On the other hand, I’m mostly just scratching my head over the rumor. Fortune says Whitman’s job will include coaching startups, and despite her experience and celebrity, Whitman seems like a strange choice for that job. As far as I can tell, the closest thing she has to startup experience is her time at eBay, but even then she joined three years after the company was founded, when it already had 30 employees. That’s tiny compared to what the company’s size now, but it wasn’t exactly a super-early startup. She has also worked at large companies like Procter & Gamble and Hasbro. Now, Kleiner may want Whitman to guide companies as they mature and to introduce them to larger partners/acquirers, but it still feels a little off that her most relevant Web startup experience came more than a decade ago.

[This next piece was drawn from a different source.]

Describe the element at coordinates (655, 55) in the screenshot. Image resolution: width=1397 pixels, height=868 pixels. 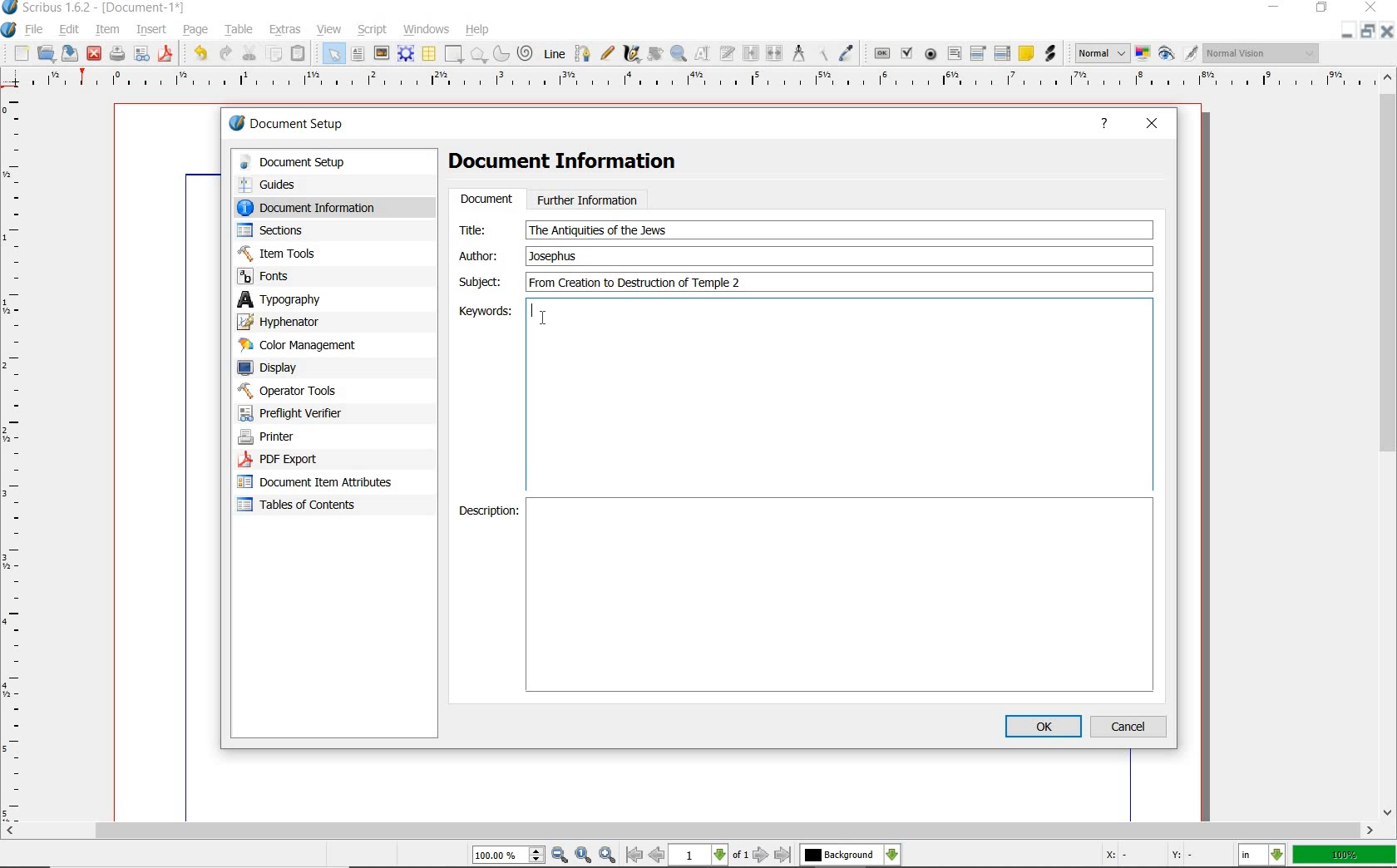
I see `rotate item` at that location.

Whitman is an odd match for Kleiner in another way. Doerr is a prominent donor to the Democratic Party and has ties to President Barack Obama, having been appointed to Obama’s economic advisory commission and also hosting Obama’s recent dinner with tech industry leaders. Whitman, meanwhile, ran as a Republican and had the support of Obama’s 2008 opponent John McCain. Not that politics should affect Kleiner’s hiring decisions, but it just adds to my sense that it’s an odd move.
Update: A Kleiner spokesperson just sent me a message confirming the news. The press release includes the following statement from Kleiner partner Ted Schlein:
Meg helped build eBay into one of the leading players in online commerce. Her experience and strategic advice will be invaluable to entrepreneurs who are rapidly changing the way business is done.